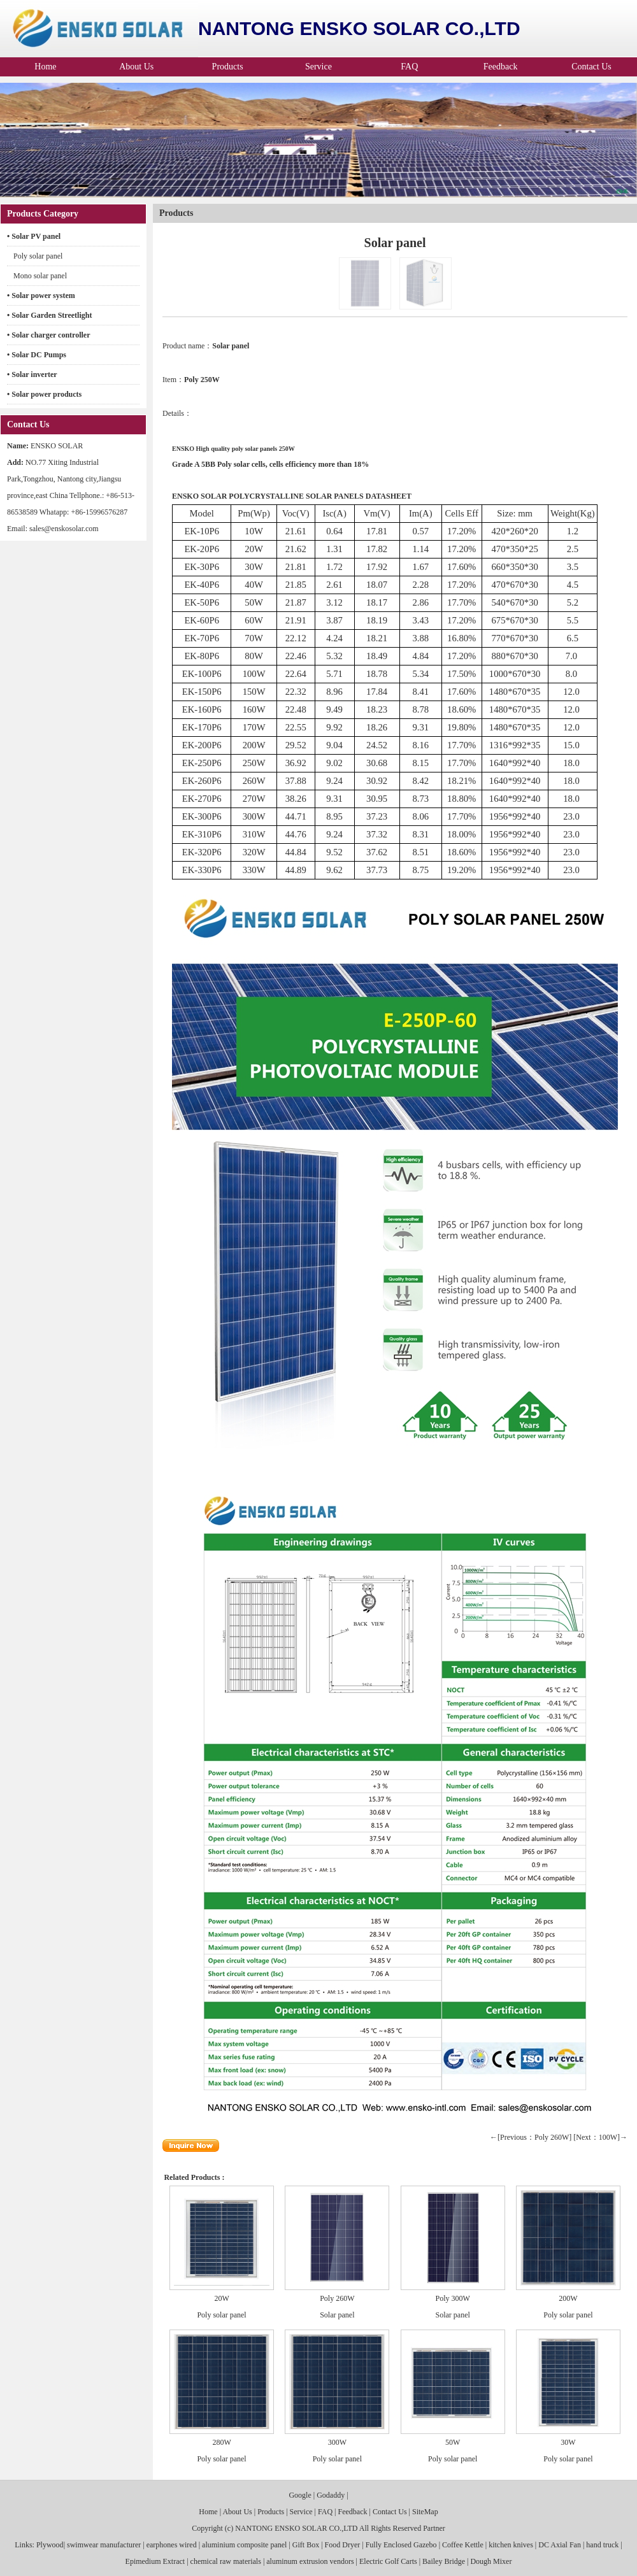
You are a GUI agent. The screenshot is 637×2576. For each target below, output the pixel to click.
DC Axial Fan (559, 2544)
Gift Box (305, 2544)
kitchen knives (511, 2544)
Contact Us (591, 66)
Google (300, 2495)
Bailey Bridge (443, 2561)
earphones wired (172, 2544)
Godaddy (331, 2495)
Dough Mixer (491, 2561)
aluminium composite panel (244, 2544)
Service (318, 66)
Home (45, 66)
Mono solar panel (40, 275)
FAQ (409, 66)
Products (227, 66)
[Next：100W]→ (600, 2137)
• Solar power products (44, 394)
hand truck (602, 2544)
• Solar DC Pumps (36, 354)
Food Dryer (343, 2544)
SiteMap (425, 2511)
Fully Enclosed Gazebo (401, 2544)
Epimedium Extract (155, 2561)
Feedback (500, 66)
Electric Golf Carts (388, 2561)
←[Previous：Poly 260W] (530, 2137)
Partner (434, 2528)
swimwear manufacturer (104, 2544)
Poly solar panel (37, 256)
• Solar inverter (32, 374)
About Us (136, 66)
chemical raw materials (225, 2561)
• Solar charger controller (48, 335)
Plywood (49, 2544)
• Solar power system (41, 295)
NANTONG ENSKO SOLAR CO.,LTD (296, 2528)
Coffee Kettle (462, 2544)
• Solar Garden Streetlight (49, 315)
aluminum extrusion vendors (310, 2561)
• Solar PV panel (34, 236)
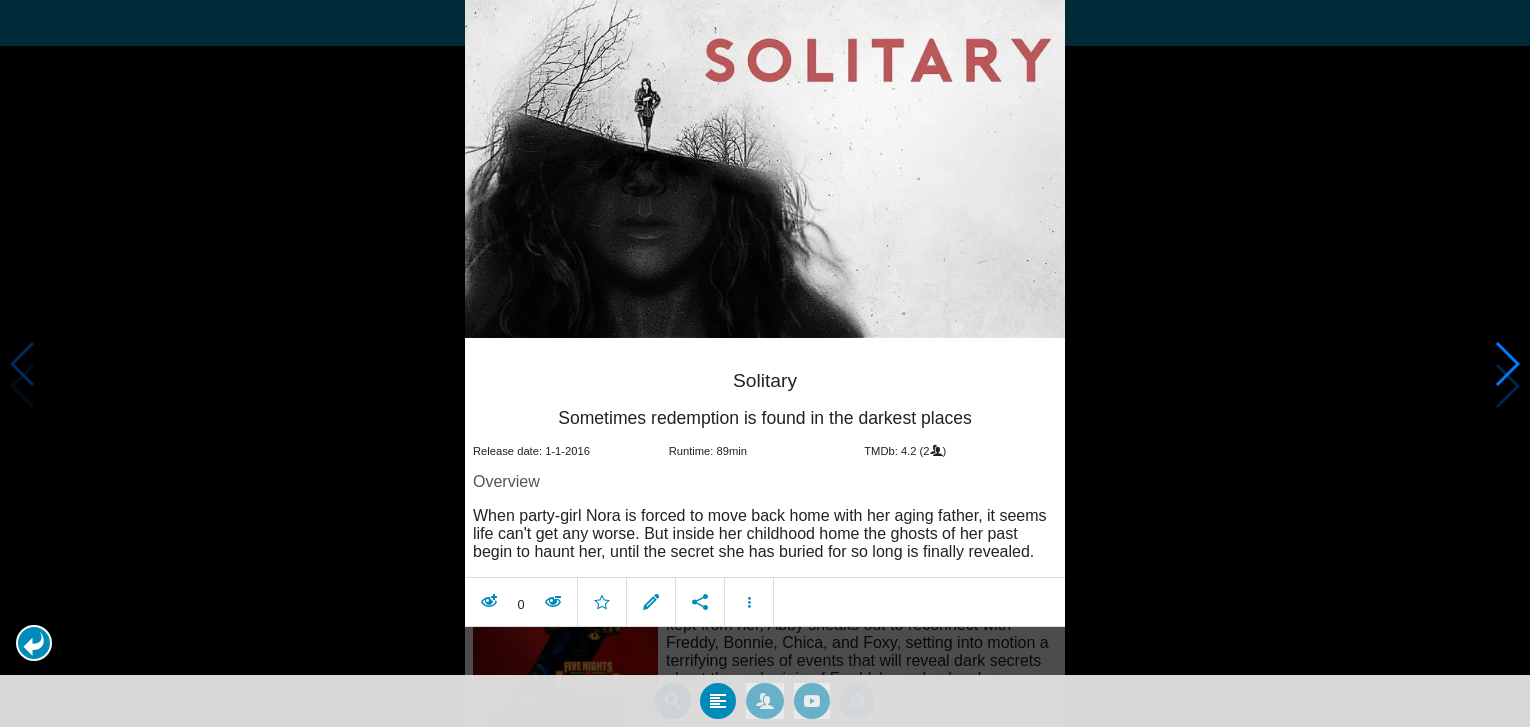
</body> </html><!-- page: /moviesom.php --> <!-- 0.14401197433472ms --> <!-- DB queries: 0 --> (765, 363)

┄┄┄┄┄┄┄┄┄┄┄┄┄┄┄┄┄┄┄┄

## Exercise instructions
Quote verbatim the lines from the one containing "Service (318, 66)" through the final line of the records, both ends included, omitting the pictures.

## Output of the task
Service (318, 66)
Home (45, 66)
Mono solar panel (40, 275)
FAQ (409, 66)
Products (227, 66)
[Next：100W]→ (600, 2137)
• Solar power products (44, 394)
hand truck (602, 2544)
• Solar DC Pumps (36, 354)
Food Dryer (343, 2544)
SiteMap (425, 2511)
Fully Enclosed Gazebo (401, 2544)
Epimedium Extract (155, 2561)
Feedback (500, 66)
Electric Golf Carts (388, 2561)
←[Previous：Poly 260W] (530, 2137)
Partner (434, 2528)
swimwear manufacturer (104, 2544)
Poly solar panel (37, 256)
• Solar inverter (32, 374)
About Us (136, 66)
chemical raw materials (225, 2561)
• Solar charger controller (48, 335)
Plywood (49, 2544)
• Solar power system (41, 295)
NANTONG ENSKO SOLAR CO.,LTD (296, 2528)
Coffee Kettle (462, 2544)
• Solar Garden Streetlight (49, 315)
aluminum extrusion vendors (310, 2561)
• Solar PV panel (34, 236)
</body> </html><!-- page: /moviesom.php --> <!-- 0.14401197433472ms --> <!-- DB queries: 0 --> (765, 363)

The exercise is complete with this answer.